Ces exercices interviennent dans un contexte de fortes tensions à la suite de la tentative controversée du président américain Donald Trump de s'emparer du Groenland, territoire danois, également membre de l'OTAN.
Baptisés “Cold Response”, ces exercices visent à défendre l'Arctique européen, où la Norvège et la Finlande, membres de l'OTAN, partagent une frontière avec la Russie.
Les exercices se dérouleront du 9 au 19 mars.
Ils s'inscrivent désormais dans le cadre d'Arctic Sentry, la mission de l'OTAN visant à renforcer sa présence dans la région polaire – une initiative conçue notamment pour apaiser les tensions suscitées par la tentative de Trump de s'emparer du Groenland.
Trump insiste sur le fait que les États-Unis ont besoin du Groenland pour contrer les menaces des intérêts russes et chinois dans l'Arctique, et que le Danemark ne peut garantir sa sécurité.

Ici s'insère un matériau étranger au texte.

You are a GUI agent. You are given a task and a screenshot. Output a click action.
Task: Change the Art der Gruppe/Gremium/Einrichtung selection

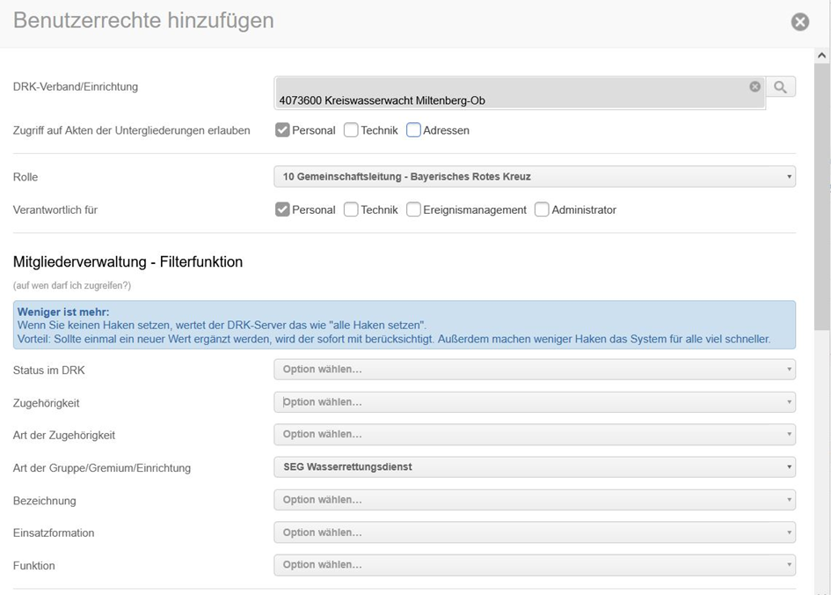coord(534,466)
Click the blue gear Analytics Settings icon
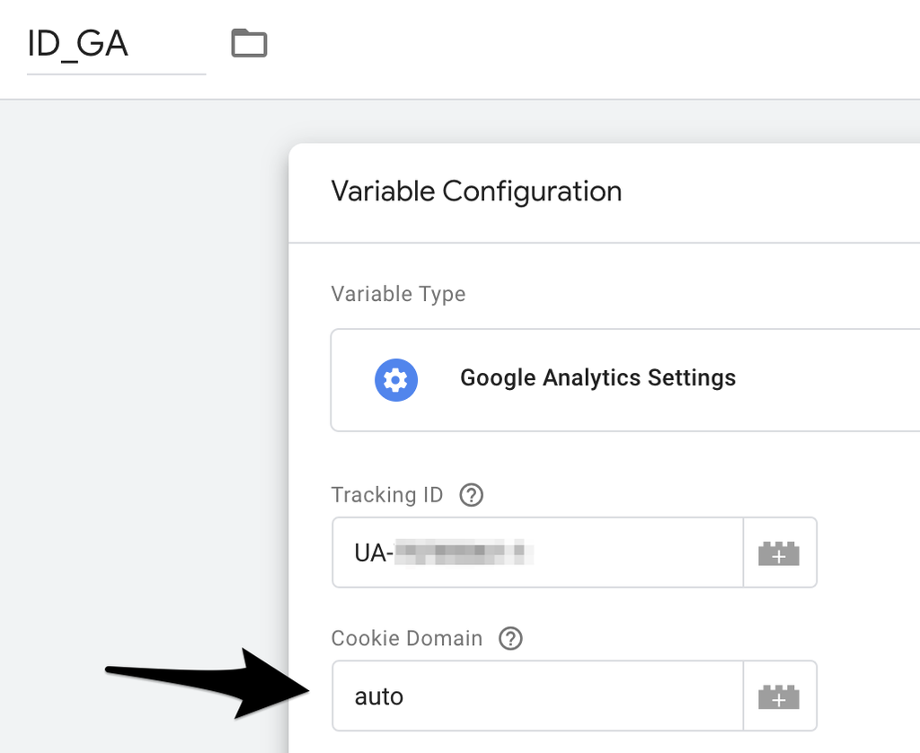The image size is (920, 753). click(x=396, y=380)
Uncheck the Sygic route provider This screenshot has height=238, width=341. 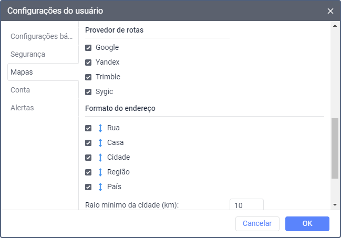[x=89, y=92]
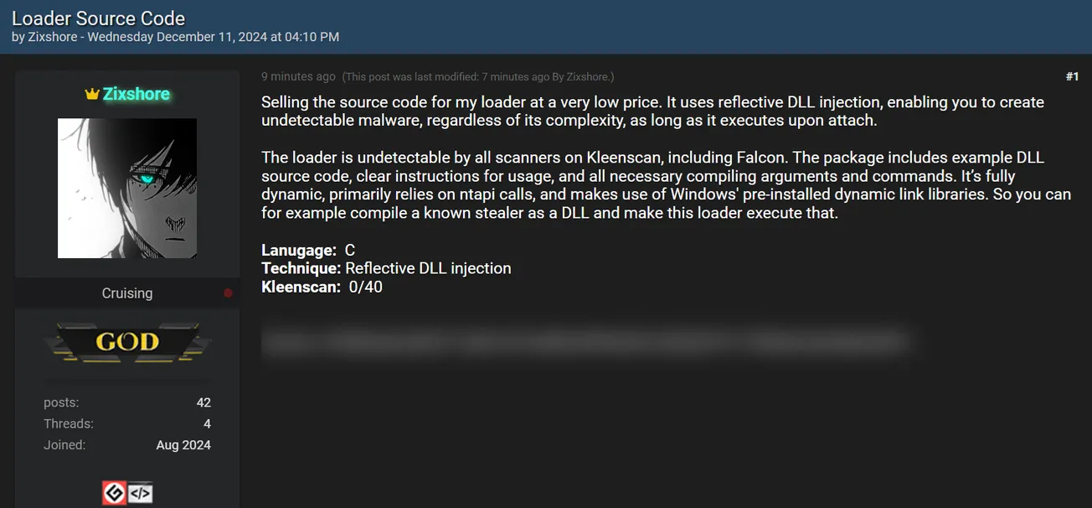Viewport: 1092px width, 508px height.
Task: Open Zixshore's avatar picture
Action: [x=126, y=188]
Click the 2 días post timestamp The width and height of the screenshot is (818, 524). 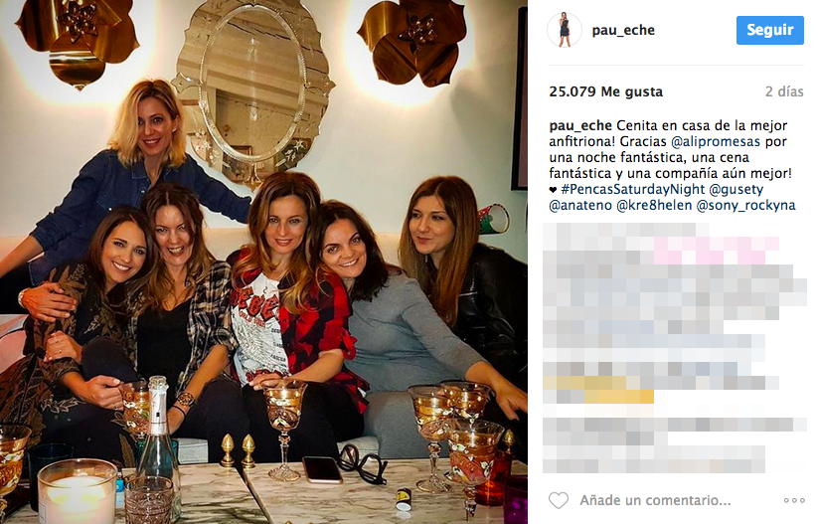tap(784, 91)
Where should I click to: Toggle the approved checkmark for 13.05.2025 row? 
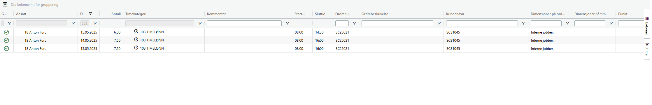point(6,48)
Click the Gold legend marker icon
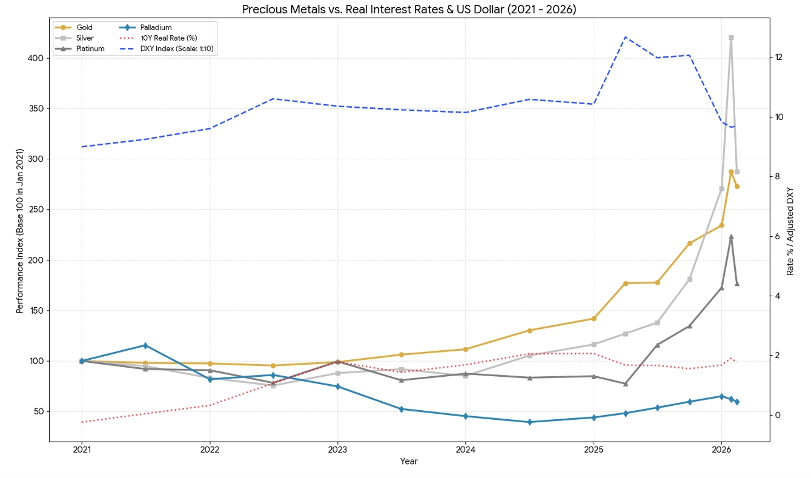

Les gouvernements du Danemark et du Groenland affirment que l'île n'est pas à vendre.
Exercice Cold Response
Environ 25 000 soldats de 14 pays, dont les États-Unis et le Danemark, participeront cette année à l'exercice militaire Cold Response, qui se déroulera principalement dans le nord de la Norvège et de la Finlande.
Les États-Unis devraient y déployer environ 4 000 soldats.

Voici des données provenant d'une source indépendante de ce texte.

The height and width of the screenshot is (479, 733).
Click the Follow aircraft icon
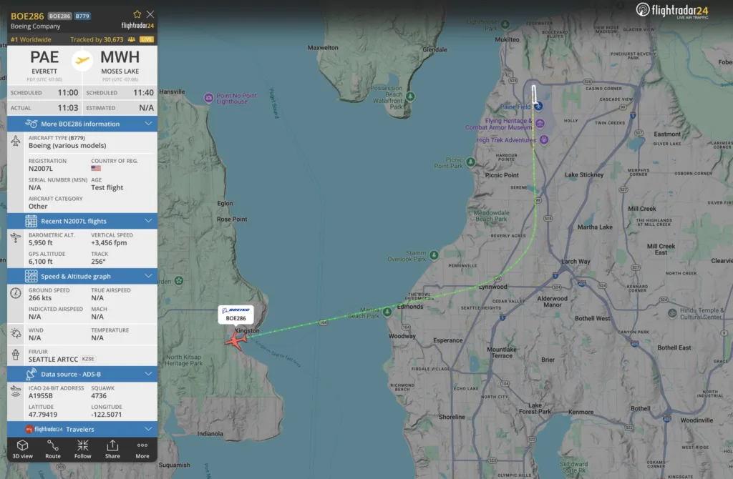[x=83, y=449]
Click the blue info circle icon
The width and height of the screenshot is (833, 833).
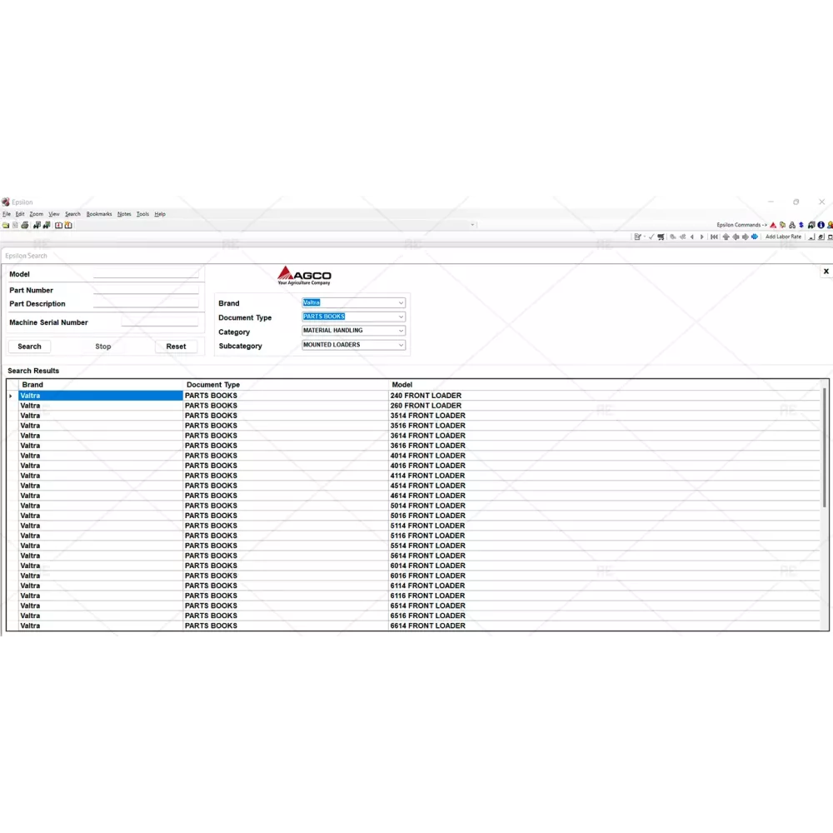[x=821, y=225]
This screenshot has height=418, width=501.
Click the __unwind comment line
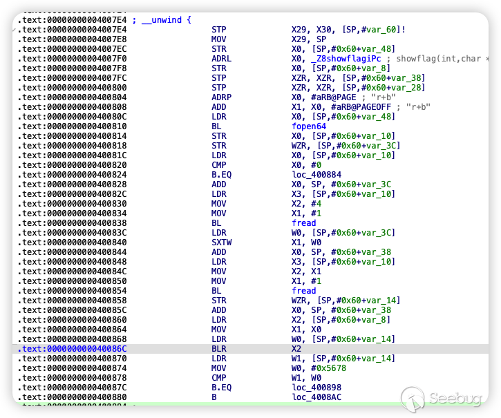pos(156,20)
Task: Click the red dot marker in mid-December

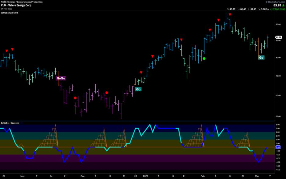Action: 107,93
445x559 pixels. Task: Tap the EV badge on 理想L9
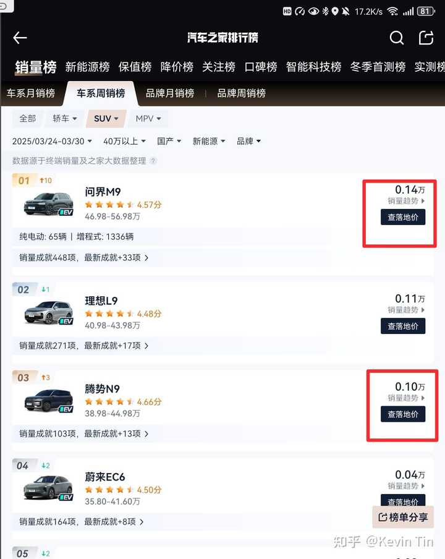[66, 321]
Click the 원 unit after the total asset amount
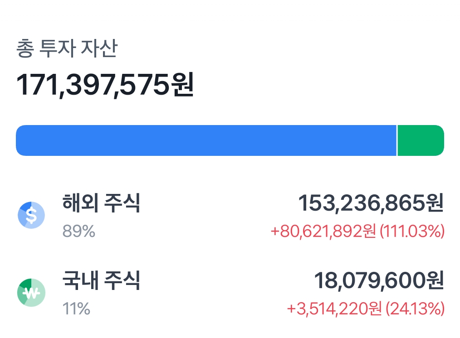The height and width of the screenshot is (338, 460). pyautogui.click(x=183, y=84)
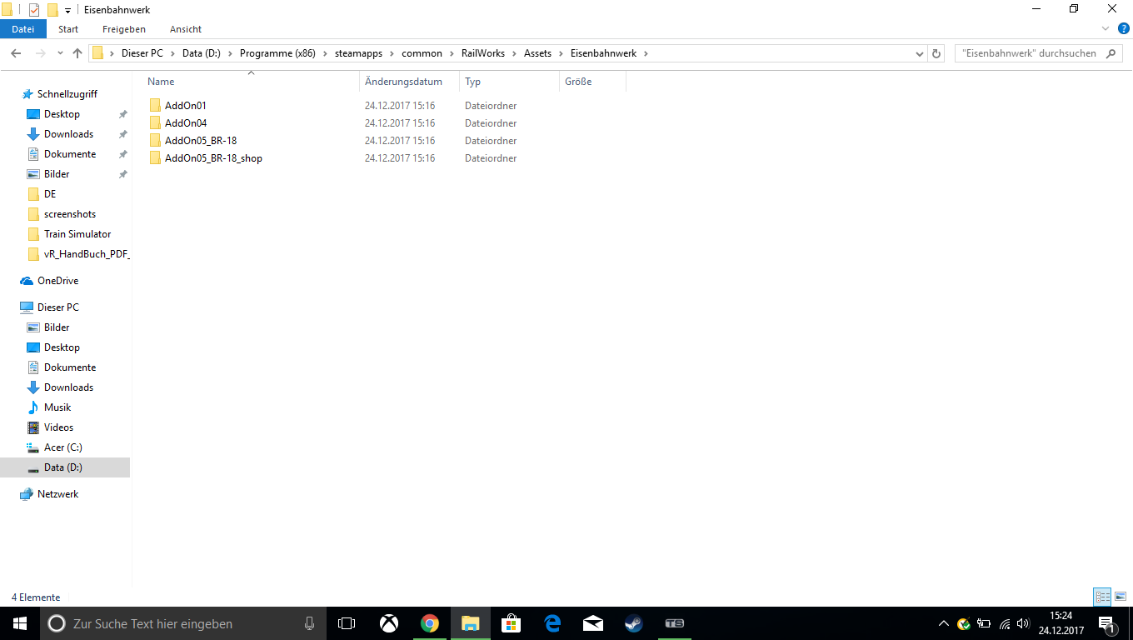Viewport: 1133px width, 640px height.
Task: Open the recent locations dropdown arrow
Action: point(60,53)
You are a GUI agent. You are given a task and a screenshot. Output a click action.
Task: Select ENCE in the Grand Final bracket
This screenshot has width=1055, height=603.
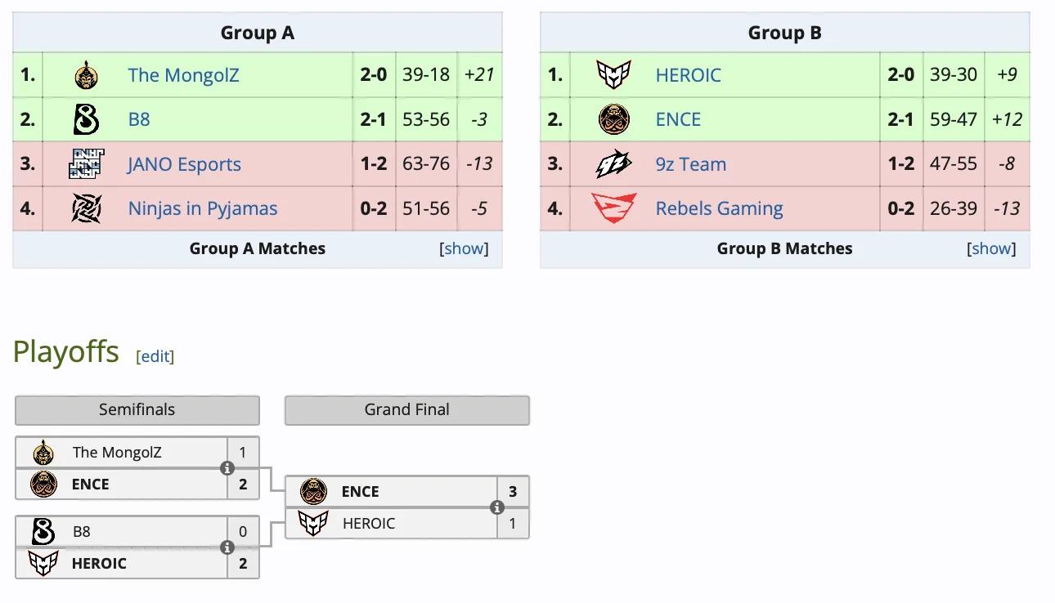pos(360,492)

Avant l'exercice, l'armée américaine a retiré une escadrille de chasseurs F-35. Les responsables n'ont pas précisé si le conflit en cours au Moyen-Orient avait influencé cette décision.
"L'armée américaine est une force déployée à l'échelle mondiale et il est courant que ses forces soient redéployées ou réaffectées de manière dynamique pour diverses raisons", a déclaré à Reuters un porte-parole des Forces du Corps des marines des États-Unis en Europe.
Priorité à la préparation civile
La Norvège a déclaré 2026 comme l’“Année de la défense totale", mettant l'accent sur le renforcement de la préparation des civils, des entreprises et des institutions publiques face à la guerre et autres catastrophes. Il s'agit de la dernière initiative en date d'un pays nordique pour renforcer la préparation civile.
"Nous voulons que nos forces armées puissent remplir leur mission de défense du pays. Pour cela, nous dépendons entièrement du fonctionnement normal de la plupart des secteurs de la société", a déclaré à Reuters le général de division Lars Lervik, chef d'état-major de l'armée norvégienne.
"C'est aussi l'occasion de s'entraîner concrètement à la manière dont les civils peuvent apporter un soutien direct à l'effort militaire, par exemple en prenant en charge, par le système de santé, un nombre inhabituellement élevé de soldats blessés, norvégiens ou issus des forces alliées."
Jeudi, l'armée mènera un exercice de simulation afin de tester la capacité des hôpitaux du nord de la Norvège à traiter un grand nombre de blessés transportés depuis une ligne de front fictive en Finlande.